The league leaned into that in Season 2, with the homestand weekends serving as “trial runs” for a home-and-away format, Vlastelica said. Even with those test runs, revamping the entire structure of the league doesn’t come without its challenges.
It puts more of the onus on the teams themselves, rather than just OWL, to get locals involved. Philadelphia Fusion, for example, is investing $50 million in its own e-sports stadium, which had its groundbreaking this week. As Vlastelica says, it sees OWL switching from “control to support.”
“There is a difference between operating the league four nights a week in an arena we know and are very comfortable with and we know how to bring people out to versus a model or a structure where our teams are responsible for a lot of that work,” he said. “The good news is, we picked excellent partners and they’ve picked us. And we knew that was critical because the difference between a good sports league and a great sports league is the owners.”
The new model also means players will need to get accustomed to being on the road. As gamers already face rigorous practice schedules — and several high-profile players have retired citing stress and mental health concerns — coaches will inevitably have to prepare for the strain that traveling will place on their teams that have been based around Burbank for the past two seasons.
For its part, the Overwatch League addressed burnout in Season 2 by giving players more time in between matches to re-cooperate, also a side effect of adding more teams. Vlastelica said the Season 3 line-up was “thoughtfully designed,” trying to keep flights short and having breaks for teams within the schedule.
“Travel is part of the sport,” he said. “There’s no question it’s part of most sports, and the players will be expected to get comfortable traveling. But we’re going to do whatever we can to the design of the schedule and the design of the division formats to keep the trips as short as we possibly can.”
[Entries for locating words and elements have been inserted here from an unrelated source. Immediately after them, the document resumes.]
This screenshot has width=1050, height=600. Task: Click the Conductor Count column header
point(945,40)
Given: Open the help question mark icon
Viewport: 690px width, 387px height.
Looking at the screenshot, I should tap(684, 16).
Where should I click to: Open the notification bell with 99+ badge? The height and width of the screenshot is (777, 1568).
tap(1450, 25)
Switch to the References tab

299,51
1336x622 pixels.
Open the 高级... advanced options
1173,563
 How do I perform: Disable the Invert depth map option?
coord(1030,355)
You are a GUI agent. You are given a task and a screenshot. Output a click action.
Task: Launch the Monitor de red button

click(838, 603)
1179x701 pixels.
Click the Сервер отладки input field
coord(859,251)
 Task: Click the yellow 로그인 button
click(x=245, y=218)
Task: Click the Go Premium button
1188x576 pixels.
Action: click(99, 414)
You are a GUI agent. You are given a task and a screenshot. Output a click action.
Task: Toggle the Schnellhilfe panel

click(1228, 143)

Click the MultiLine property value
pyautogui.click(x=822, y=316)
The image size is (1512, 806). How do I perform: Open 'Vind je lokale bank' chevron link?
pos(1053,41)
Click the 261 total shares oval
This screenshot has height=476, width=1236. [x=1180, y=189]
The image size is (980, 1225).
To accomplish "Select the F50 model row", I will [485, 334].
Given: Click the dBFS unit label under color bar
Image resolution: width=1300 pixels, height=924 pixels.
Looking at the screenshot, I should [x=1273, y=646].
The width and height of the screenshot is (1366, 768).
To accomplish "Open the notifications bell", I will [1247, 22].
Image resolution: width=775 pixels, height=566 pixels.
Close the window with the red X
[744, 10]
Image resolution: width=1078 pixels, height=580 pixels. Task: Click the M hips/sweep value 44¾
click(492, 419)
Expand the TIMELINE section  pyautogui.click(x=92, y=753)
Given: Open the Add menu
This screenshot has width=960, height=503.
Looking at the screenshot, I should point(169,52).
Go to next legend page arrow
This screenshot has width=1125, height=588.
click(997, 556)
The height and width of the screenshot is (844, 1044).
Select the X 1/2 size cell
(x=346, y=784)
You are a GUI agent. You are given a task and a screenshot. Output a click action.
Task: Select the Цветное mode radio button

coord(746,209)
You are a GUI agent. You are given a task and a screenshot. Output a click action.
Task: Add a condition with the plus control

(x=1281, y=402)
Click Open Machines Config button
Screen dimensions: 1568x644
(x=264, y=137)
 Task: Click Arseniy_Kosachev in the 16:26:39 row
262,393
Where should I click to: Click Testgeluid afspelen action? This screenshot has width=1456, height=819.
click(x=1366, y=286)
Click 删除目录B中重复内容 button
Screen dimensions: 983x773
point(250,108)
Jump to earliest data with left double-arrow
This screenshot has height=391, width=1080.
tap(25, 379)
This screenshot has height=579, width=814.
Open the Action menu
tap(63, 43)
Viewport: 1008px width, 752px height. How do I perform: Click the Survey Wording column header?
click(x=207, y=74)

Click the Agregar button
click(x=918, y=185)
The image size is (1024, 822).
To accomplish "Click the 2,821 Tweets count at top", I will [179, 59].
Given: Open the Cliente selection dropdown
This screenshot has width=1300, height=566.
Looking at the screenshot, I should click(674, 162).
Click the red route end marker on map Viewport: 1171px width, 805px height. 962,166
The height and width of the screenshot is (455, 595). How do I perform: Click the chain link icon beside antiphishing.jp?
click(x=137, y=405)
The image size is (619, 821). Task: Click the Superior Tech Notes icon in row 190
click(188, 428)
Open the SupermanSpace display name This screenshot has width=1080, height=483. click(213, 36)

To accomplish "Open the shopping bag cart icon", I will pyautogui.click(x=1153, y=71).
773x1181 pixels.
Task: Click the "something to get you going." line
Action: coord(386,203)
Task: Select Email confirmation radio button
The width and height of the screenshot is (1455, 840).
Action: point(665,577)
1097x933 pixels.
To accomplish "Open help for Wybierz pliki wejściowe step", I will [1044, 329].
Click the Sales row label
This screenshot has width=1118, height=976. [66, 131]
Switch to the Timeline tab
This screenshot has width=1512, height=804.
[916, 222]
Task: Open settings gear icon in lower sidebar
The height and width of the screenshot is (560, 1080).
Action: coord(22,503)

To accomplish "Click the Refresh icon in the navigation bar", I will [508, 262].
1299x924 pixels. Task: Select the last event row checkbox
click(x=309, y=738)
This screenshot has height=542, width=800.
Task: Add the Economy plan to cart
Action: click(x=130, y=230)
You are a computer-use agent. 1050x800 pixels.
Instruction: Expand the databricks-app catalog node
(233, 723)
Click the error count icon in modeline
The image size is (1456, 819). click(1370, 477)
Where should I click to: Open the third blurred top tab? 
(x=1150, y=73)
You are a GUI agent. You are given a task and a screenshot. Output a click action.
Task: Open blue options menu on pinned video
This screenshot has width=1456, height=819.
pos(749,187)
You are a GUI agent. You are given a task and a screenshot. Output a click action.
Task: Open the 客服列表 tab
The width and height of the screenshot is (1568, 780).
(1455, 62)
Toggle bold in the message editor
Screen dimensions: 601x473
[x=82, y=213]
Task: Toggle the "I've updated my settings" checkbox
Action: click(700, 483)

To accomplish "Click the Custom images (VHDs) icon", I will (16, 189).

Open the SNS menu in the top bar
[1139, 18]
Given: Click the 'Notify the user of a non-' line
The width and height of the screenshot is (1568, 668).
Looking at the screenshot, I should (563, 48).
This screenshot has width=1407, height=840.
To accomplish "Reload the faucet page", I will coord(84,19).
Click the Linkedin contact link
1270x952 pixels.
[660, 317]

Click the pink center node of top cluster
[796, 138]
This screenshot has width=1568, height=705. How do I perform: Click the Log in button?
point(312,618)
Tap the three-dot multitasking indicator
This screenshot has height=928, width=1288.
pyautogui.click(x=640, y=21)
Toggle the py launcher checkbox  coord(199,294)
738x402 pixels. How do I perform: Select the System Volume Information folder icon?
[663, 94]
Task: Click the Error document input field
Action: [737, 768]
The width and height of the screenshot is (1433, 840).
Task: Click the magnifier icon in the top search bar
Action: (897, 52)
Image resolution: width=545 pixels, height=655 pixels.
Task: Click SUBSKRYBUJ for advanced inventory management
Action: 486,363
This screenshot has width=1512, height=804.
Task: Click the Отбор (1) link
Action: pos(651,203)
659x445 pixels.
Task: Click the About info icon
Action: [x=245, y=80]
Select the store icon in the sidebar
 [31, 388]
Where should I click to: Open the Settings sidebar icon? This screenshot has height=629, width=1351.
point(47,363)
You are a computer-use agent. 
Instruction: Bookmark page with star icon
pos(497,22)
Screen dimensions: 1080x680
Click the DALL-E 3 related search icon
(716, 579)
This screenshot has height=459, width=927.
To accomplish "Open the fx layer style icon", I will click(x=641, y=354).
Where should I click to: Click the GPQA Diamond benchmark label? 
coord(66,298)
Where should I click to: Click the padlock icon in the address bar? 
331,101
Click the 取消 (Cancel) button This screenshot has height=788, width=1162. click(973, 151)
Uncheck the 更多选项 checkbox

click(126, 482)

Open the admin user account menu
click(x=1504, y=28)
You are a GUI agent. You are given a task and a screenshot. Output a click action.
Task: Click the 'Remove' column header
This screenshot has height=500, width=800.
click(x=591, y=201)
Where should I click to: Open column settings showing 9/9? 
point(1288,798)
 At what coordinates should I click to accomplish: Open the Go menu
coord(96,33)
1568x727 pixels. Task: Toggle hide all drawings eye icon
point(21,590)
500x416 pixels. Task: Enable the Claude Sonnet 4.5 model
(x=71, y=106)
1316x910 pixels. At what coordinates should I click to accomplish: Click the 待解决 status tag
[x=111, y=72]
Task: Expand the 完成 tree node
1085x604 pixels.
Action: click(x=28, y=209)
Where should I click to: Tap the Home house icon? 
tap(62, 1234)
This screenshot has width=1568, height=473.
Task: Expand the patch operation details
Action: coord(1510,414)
OWL grew larger in 2019, adding six new teams in cities ranging from Atlanta to Hangzhou. But don’t expect that going into Season 3, with Vlastelica noting that it would be “insane” to get a new team onboarded with the amount that needs to be done before Season 3. Looking to the future seasons, however, Vlastelica, said, “our focus at the moment in terms of expansion is on Europe.”
“We think we’re very well covered in North America. It doesn’t mean we won’t have any more North American teams. There are a couple notable cities that are still lacking a team – Chicago, for example. But we think we’re pretty well covered in North America for the moment,” he said. “In Europe, we’d like to grow. We’ve got a team in Paris and a team in London, but we think there’s room for more.”
He also teased that a Grand Finals could take place internationally in the near future, looking toward next year as “a good opportunity to change things up, geographically” from the first two Grand Finals that took place on the East Coast of the U.S.
But before all that happens, the San Francisco Shock will face off against the Vancouver Titans at this year’s big event. Zedd, a vocal “Overwatch” fan who reached the Grandmaster level last year, will be on hand to perform, and Philadelphia native Questlove of The Roots will serve as the in-arena DJ. While San Francisco Shock player and this year’s league MVP Jay “Sinatraa” Won predicted that the Shock would sweep the Titans 4-0, continuing a trend from playoffs, Vlastelica disagrees.
“I don’t think it’s going to continue,” he said. “It’s going to be a great match that’s going to go the distance.”
(Pictured: Shock vs. Titans in Stage One finals and Vlastelica.)